Take good warm care. I liked that. I wanted to correspond, and I wanted to go to the Bartok concert before Christmas, and I didn’t contact him. It was a precious note, and a wonderful thought, and I didn’t want to disappoint him with the actuality of my existence, so I cowered instead. He called in once and asked for me, apologized for being forward and said to write him, please. I wrote him a long letter in response, but I never sent it.
Admittedly, I did not meet Paul Simon, but I did occupy a large room with him once. New York had gradually brought to the surface a darkness inside me that had long needed to be named and was threatening to be named whether I was ready for its christening or not. I had run away to Los Angeles, I had run away to New York, and I had plans to run away to London, but I was being followed by my own shadow.
I had become utterly consumed by ruminations of negative things I had done in my past, and negative they were, but I was quite literally killing myself over them. I became engulfed by the thought that those around me would be better off if I had never existed. I desperately wanted to die but felt that taking my own life would be an unthinkable cruelty to my family, so instead, I prayed for a natural disaster or a terrible accident to absolve me guilt-free. I’d sit in the back of a cab and silently hope that a bus would make the experience quick and spare the driver. I googled ways to make it look like an accident, and I lingered in the pills section of corner markets. To put it bluntly, I was severely mentally ill and didn’t know it.
However, in New York, I had accidentally immersed myself in an ecosystem that noticed my absence and I found myself unable to slip away unobscured. A friend encouraged me to visit a therapist. I did, and this therapist told me I was having a depressive episode. I was a “high functioning” manic-depressive. I began seeing her three times a week.
I had long dreaded a diagnosis but found instead that labelling the nebulous murkiness inside gave me a sense of clarifying agency. Near the end of my time in the city, my life slowly regained functionality. My therapist asked me why I’d moved to New York, and I told her that I liked the theatre and Simon and Garfunkel, and it seemed like a good idea.

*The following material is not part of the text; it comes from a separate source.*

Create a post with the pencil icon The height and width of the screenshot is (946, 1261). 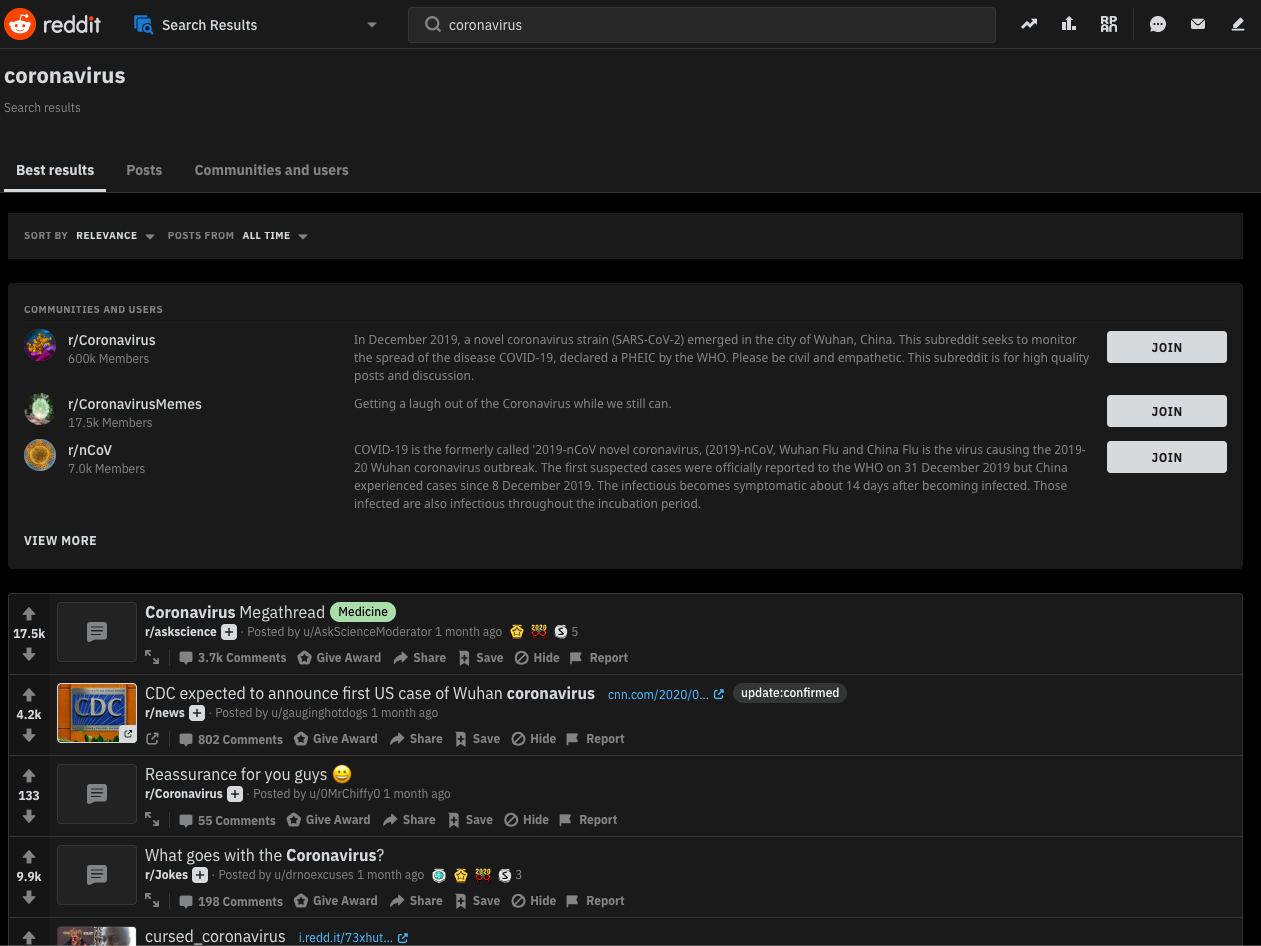pos(1237,24)
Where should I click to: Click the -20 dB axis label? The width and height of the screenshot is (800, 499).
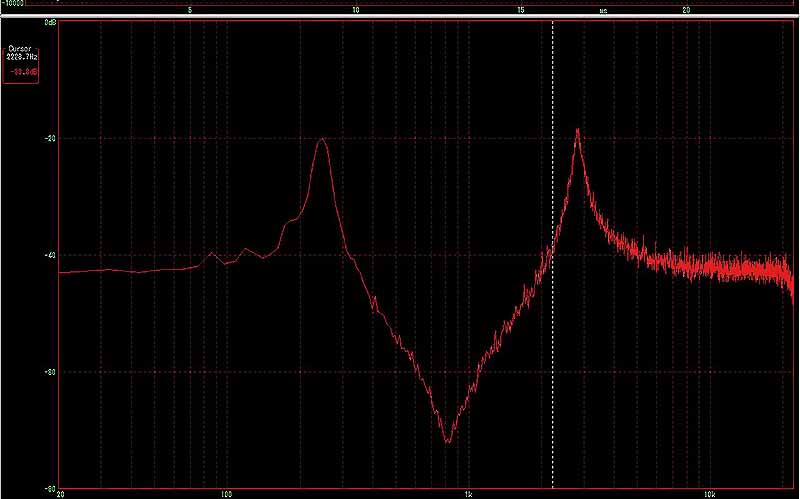point(49,138)
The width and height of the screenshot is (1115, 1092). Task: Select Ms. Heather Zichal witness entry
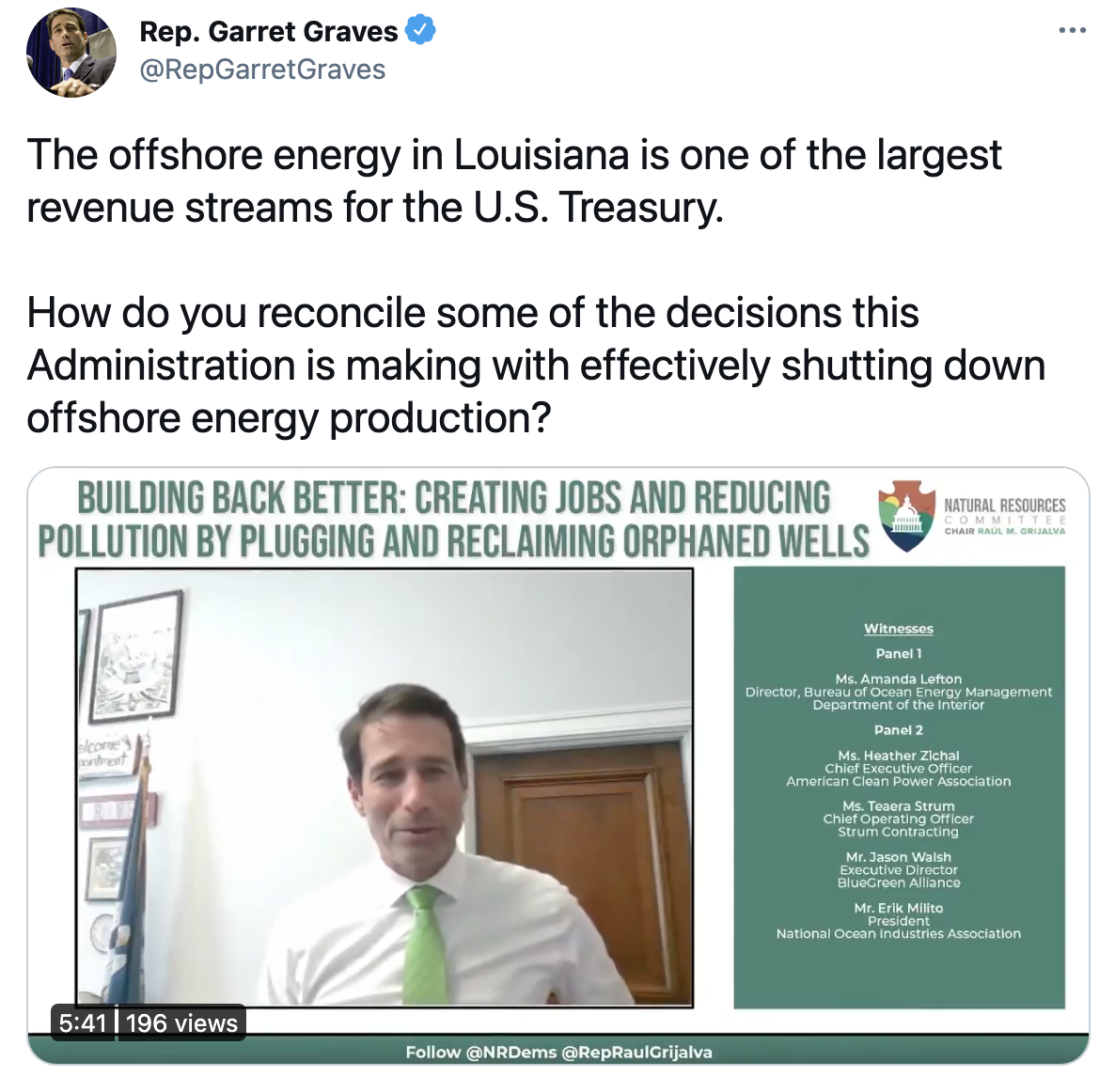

She told me Paul Simon was in town, and at her urging, I bought myself a ticket to his concert.
One night, I took my seat, alone, in the back of the theatre, and he walked onstage, more human-seeming than I had expected. Music filled the auditorium, and I thought of a life long-lived, and a man who had endured more things than I, and who had continued to make things just because. The show opened with a phrase on repeat:
“You know life is what you make of it—so beautiful, or so what.”
I had become quite immersed in the So What, and I had become exhausted by a city that had once promised a fresh start. If you find beauty in things that are simple or answers that are gloriously straightforward, then New York will give you nothing it promises. If you want to get just a bit closer to who you are, however painful, then New York will deliver every time.
I regretted throwing away the notebooks, and the copy of Gulliver’s Travels, and the necklace. On the way home from the show, I sat in the taxi humming his melodies, and like a fortuitous bird appearing on a tree branch right outside your window at exactly the right moment, a poem flitted through my mind, and instead of praying for a bus to hit my taxi, I prayed for the ability to remember the poem I was writing without a pen and paper. I etched out the words on my thigh, hoping that muscle memory would assist in this. I don’t recall what I etched, and it doesn’t exactly matter. I was thrown into the city haphazardly. I had met many people, come into direct contact with an illness I had previously avoided and was spit back out not shinier as I had hoped, but different nonetheless. Changed.
The city streaked past me, and I had finally gotten what I came there for.